Concluding these results we noticed that mouse anti-annexin antibody gave a more intense labelling than the rabbit anti-annexin antibody and when used rabbit anti-myc antibody resulted in nice specific labelling. Further investigations need to be done to reveal if the result of my experiment is accurate.

III.4. SEM assay on WSN infected MDCK cells

Analysis of the influenza A virus A/WSN/33 (H1N1) morphology at the surface of MDCK infected cells was determined by scanning electron microscopy (SEM). The purpose of this experiment was to describe SEM observations on the surface ultra structure of influenza A virus A/WSN/33 (H1N1) and study the morphology of the virus at different stages of infection. MDCK cells were infected with A/WSN/33 (H1N1) and fixing was done at 8h p.i and 24h p.i in glutaraldehyde followed by second fixation in 1% osmium tetroxide. After critical point drying the coverslips were mounted onto aluminium holders and coated with gold. As control we used non infected MDCK cells.

In Figure 11, panel A, the most obvious difference after analising the non infected, the 8h p.i and 24h p.i. influenza A virus MDCK infected cells is the cell count. In the non infected we can see numerous interconnected cells. In the 8h p.i. the cells lost their morphology and some debris are visible. The cells loose their cellular connection. In panel B under x1000 magnification does not reveal more than the panel A, and the image 12 panel confirms the observations made. In the panel B under the x5000 magnification in the non infected image numerous debris can be observed, and filopodia and lamellipodia structures are revealed. In the 8h p.i debris are abundant, no more lamellipodia is present only some filopodia spike filaments. In the 24h p.i cells, the cytoskeleton of the cells is still visible and some projections are starting to take form.

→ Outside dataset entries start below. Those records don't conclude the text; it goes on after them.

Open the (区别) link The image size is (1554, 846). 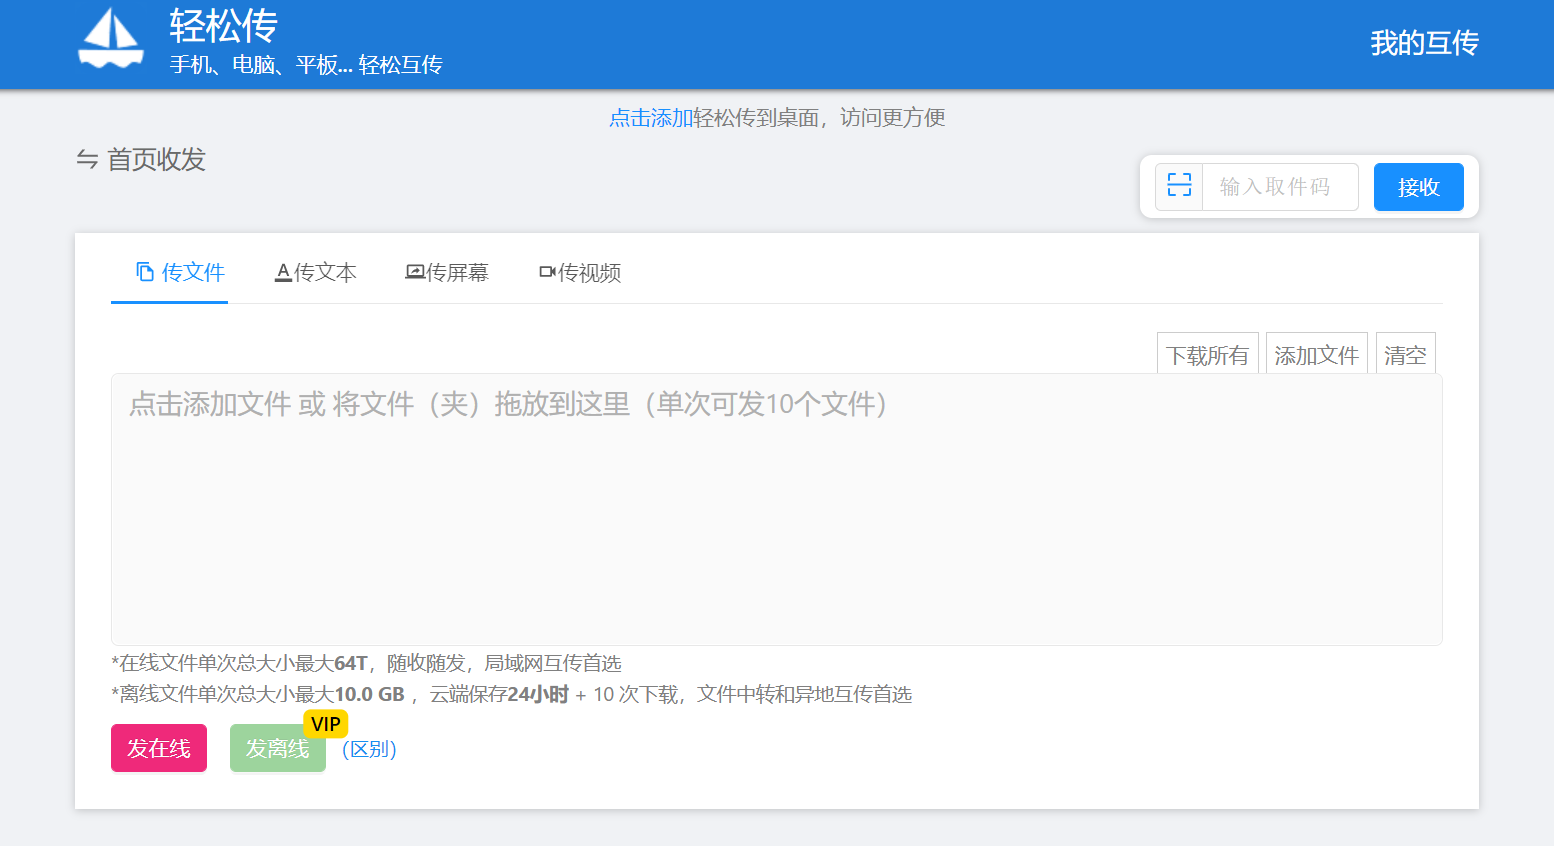(x=369, y=749)
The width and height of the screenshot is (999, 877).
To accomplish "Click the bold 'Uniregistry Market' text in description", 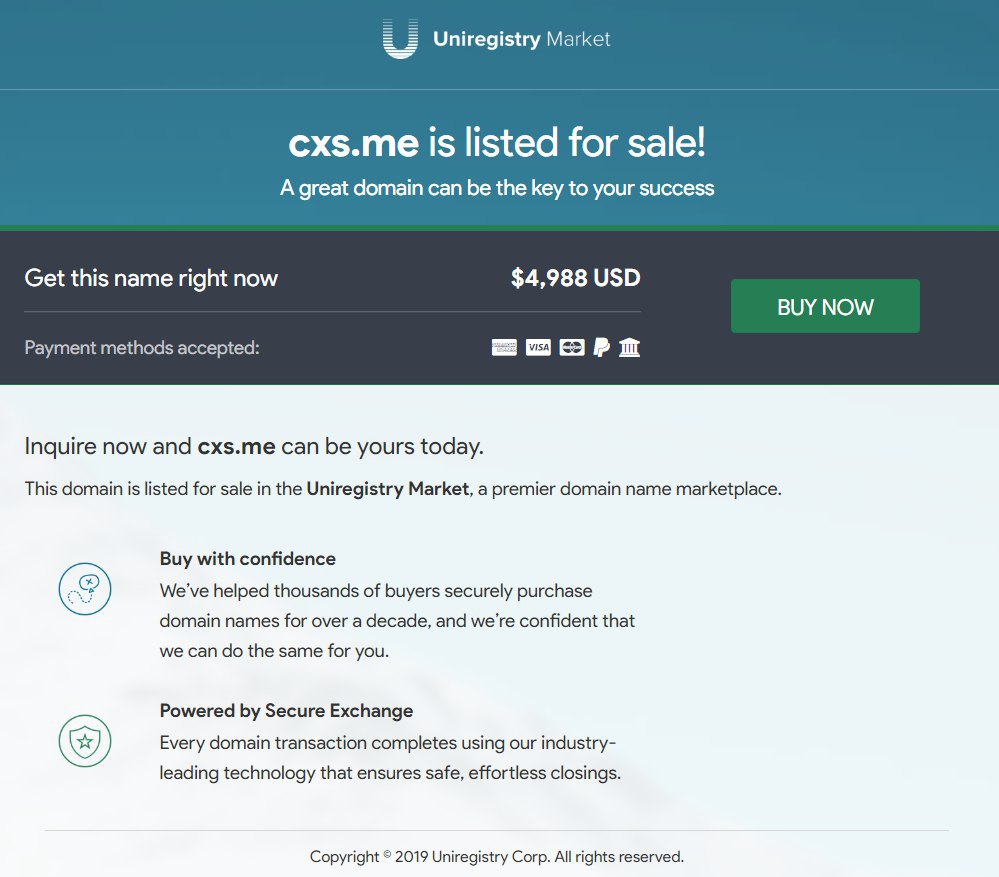I will (x=387, y=490).
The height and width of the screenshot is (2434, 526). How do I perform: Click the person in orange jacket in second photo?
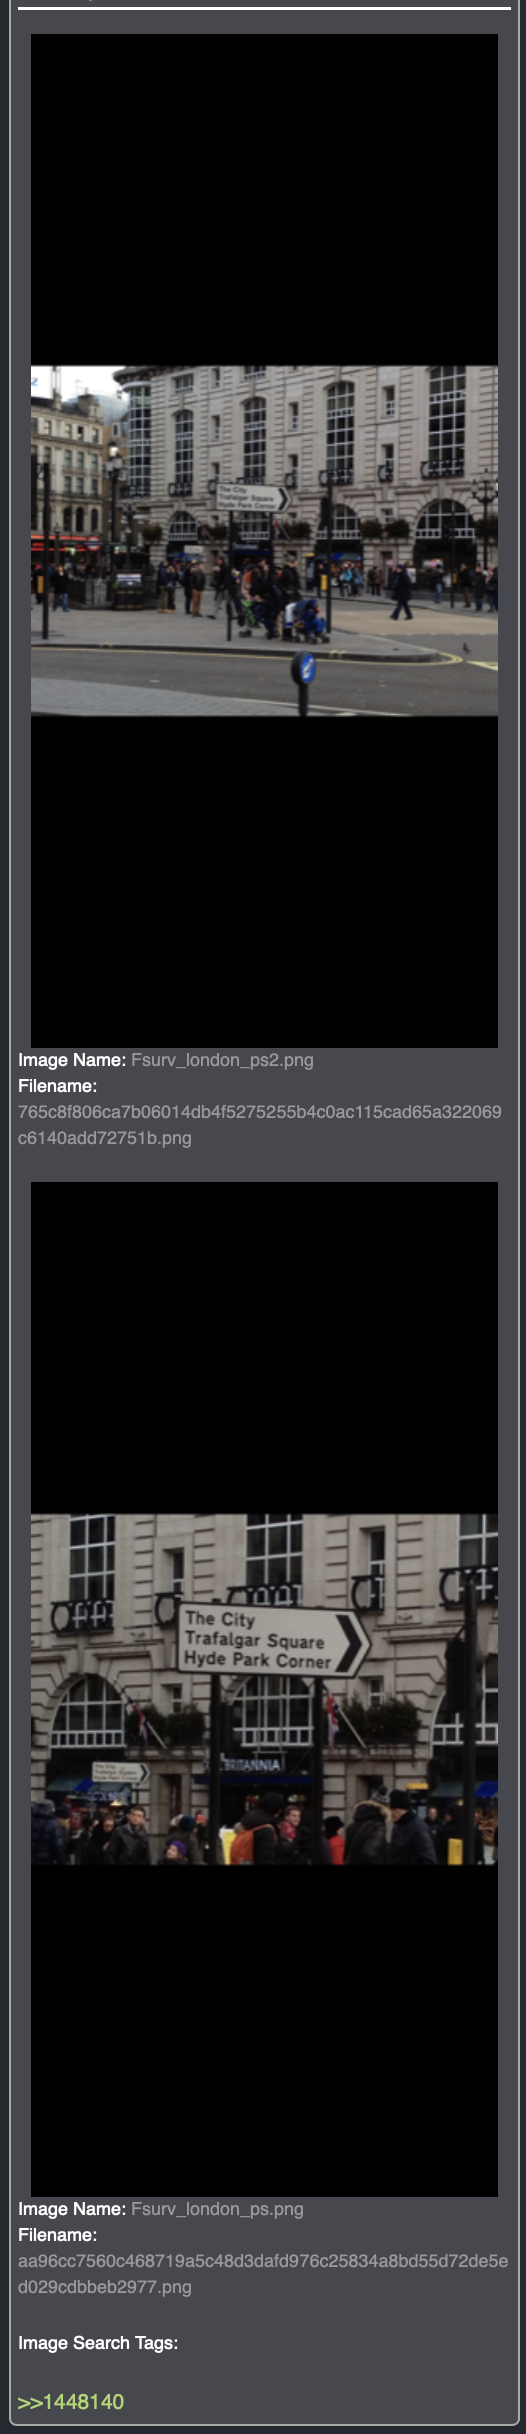[241, 1840]
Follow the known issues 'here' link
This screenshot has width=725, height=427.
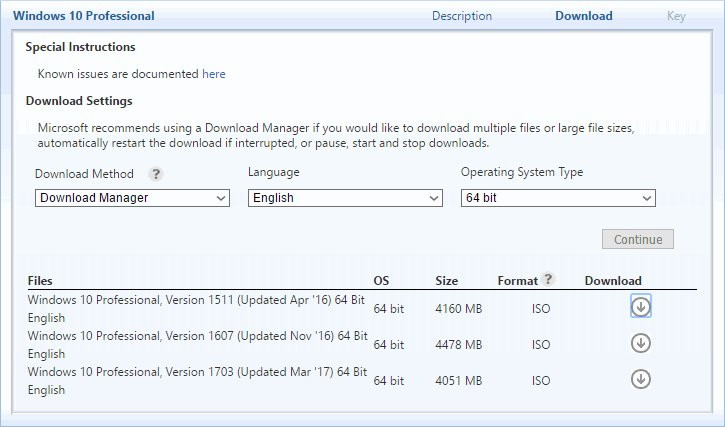[214, 74]
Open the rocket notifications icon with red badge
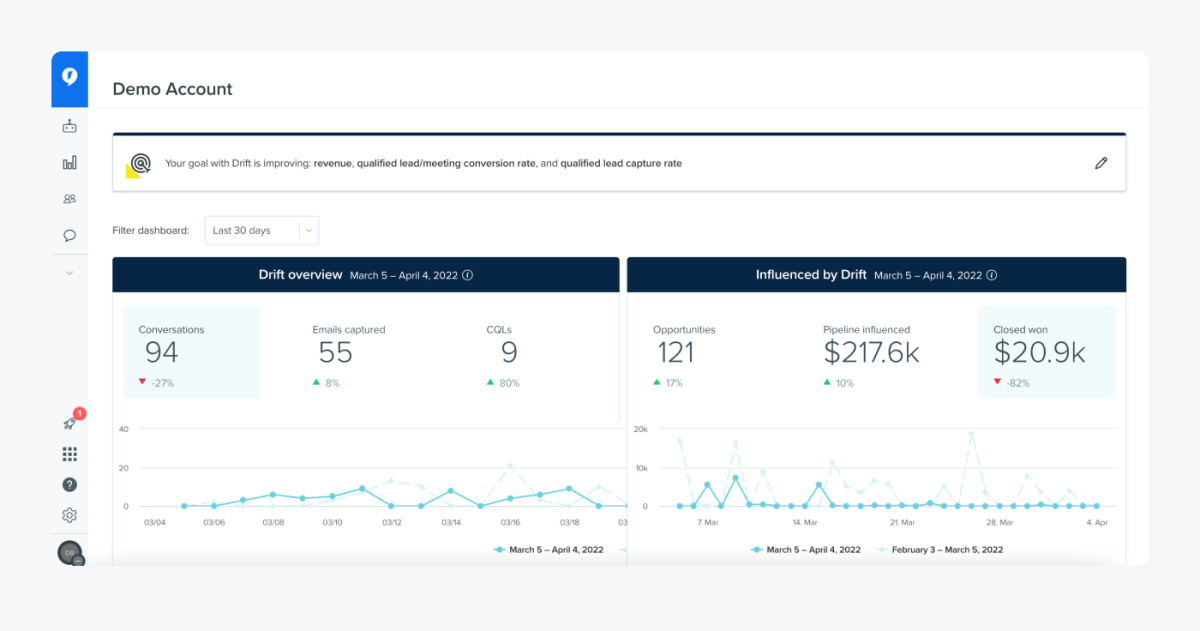 click(x=69, y=423)
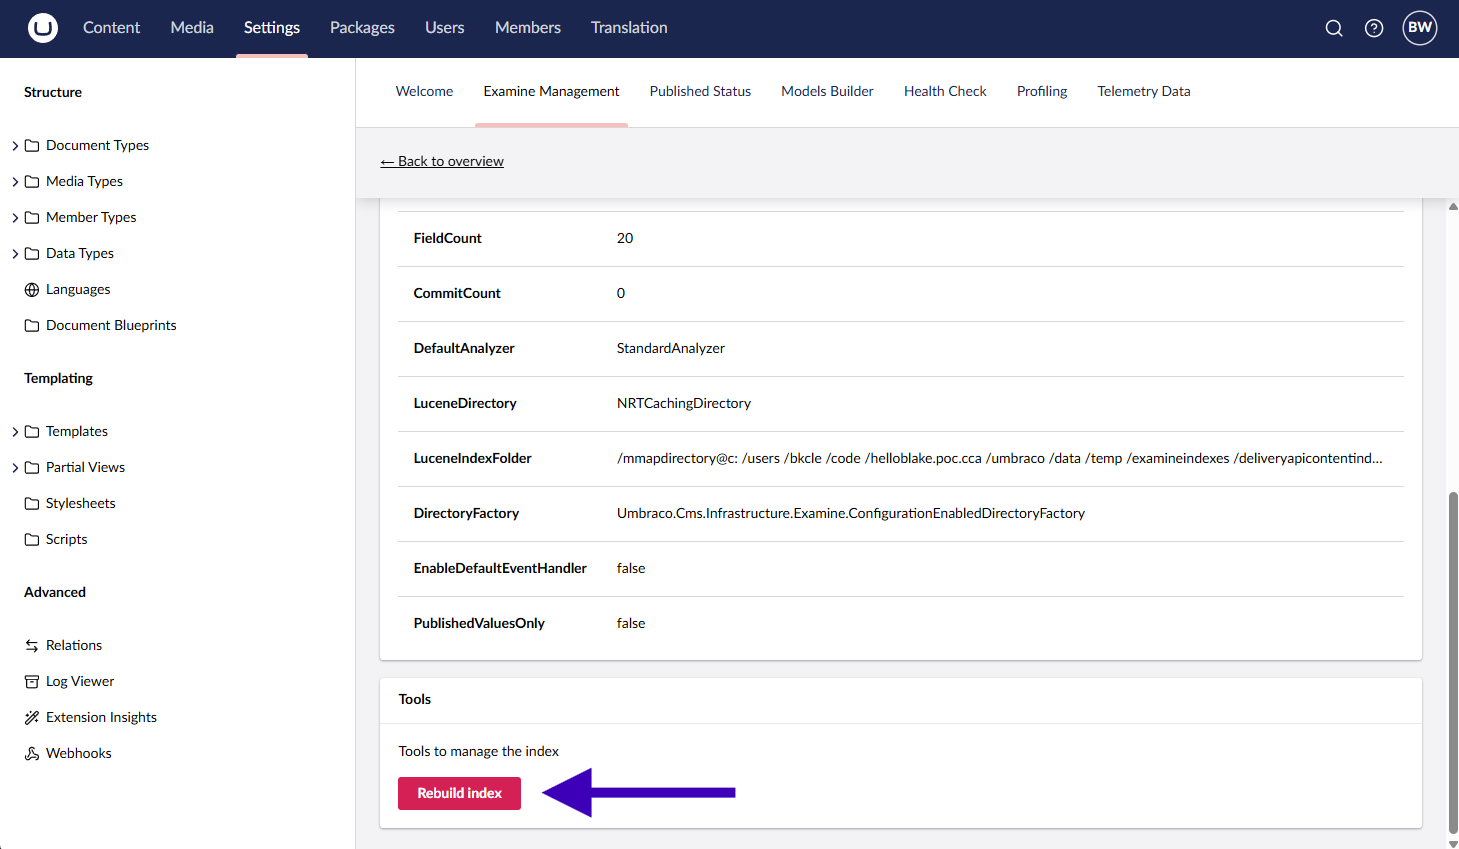Click the Webhooks icon in sidebar
This screenshot has width=1459, height=849.
click(32, 754)
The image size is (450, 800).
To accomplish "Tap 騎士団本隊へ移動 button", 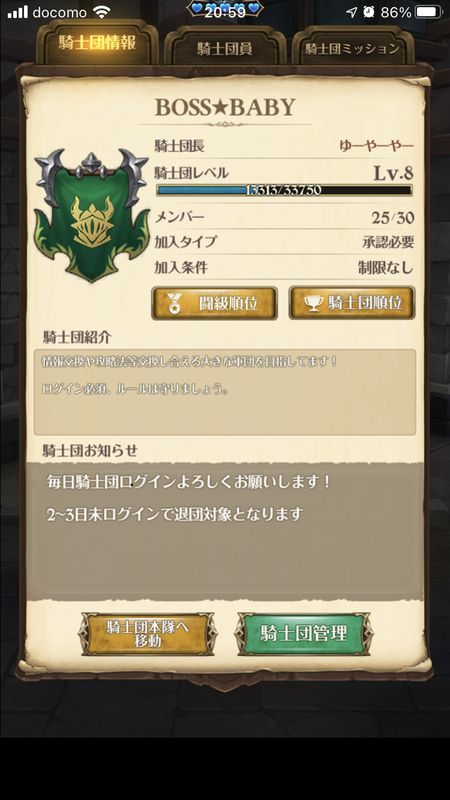I will 147,634.
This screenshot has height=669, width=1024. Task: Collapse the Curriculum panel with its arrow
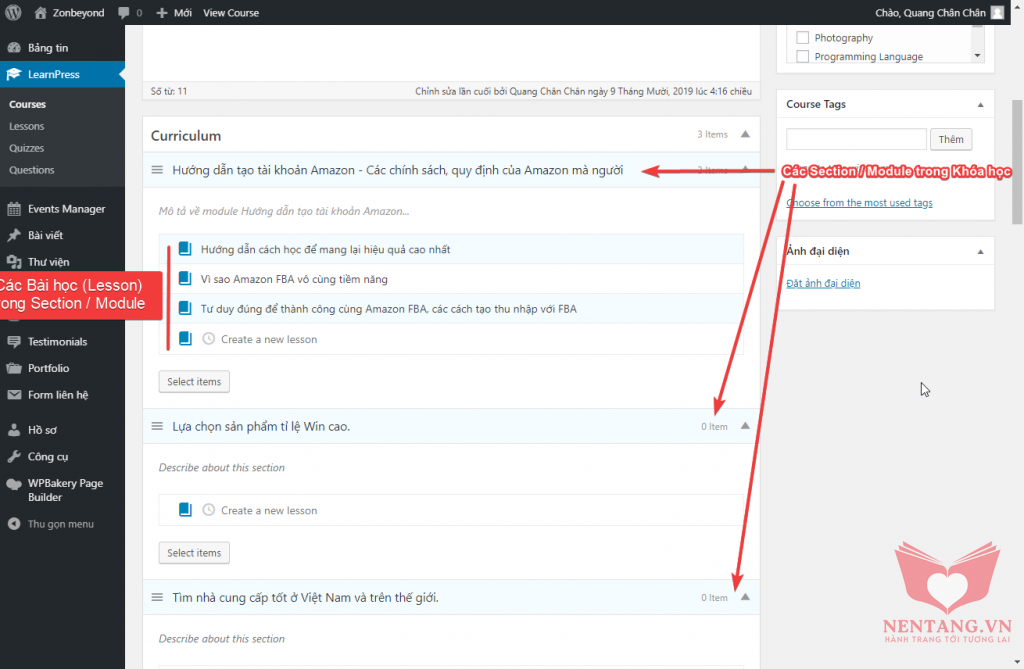(744, 134)
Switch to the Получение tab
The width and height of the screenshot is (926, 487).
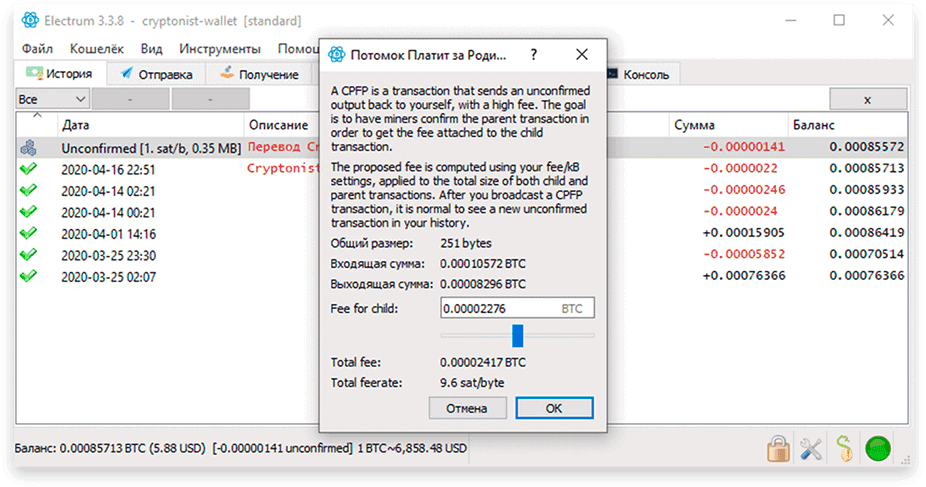point(259,74)
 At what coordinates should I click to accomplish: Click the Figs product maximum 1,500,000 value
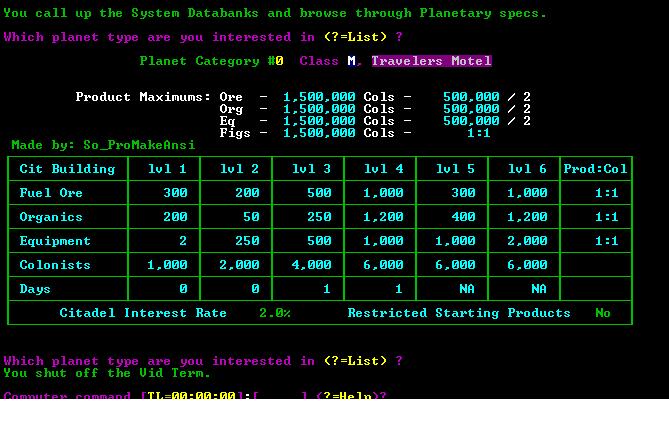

Figure 13, panel A reveals cytoplasmic projections or filopodia in the non infected sample. In the 8h p.i debris and filopodia are present but less that in the non infected. The 24h p.i. reveals under the x10000 magnification small projections at the plasma membrane. The morphological changes of the cells cytoskeleton are also visible. In panel B the 24h p.i reveals viral particles under x20000 magnification. Under the x50000 magnification there are visible viral particles and their sizes coincide with the influenza A virus general size of approximative 100nm. These viral particles also show the same morphology as the influenza A virus: spherical. Some viral particles are showing elongated morphology. Most all of the viral particles are released at the plasma membrane and some spherical budding observed that is connected to the cell surface by a neck.

Concluding these findings, it can be said that the conditions used for scanning electron microscopy can be applied in future experiments where M2 viral protein and Annexin A6 human protein will be labelled to analyse further their expression.

Chapter IV. Discussion

The distribution of Annexin A6 at low intracellular Ca2+ is diffuse, but as the Ca2+ levels are increased Annexin A6 is found at the plasma membrane, endosomes and in the secretory vesicles. This leads us to believe that because of the Ca2+ levels dysregulation after influenza A virus infection, Annexin A6 is only found in different subcellular membrane areas.

Overexpressing Annexin A6 might results in stabilisation of the cortical cytoskeleton as Annexin A6 interacts and rearranges the F-actin.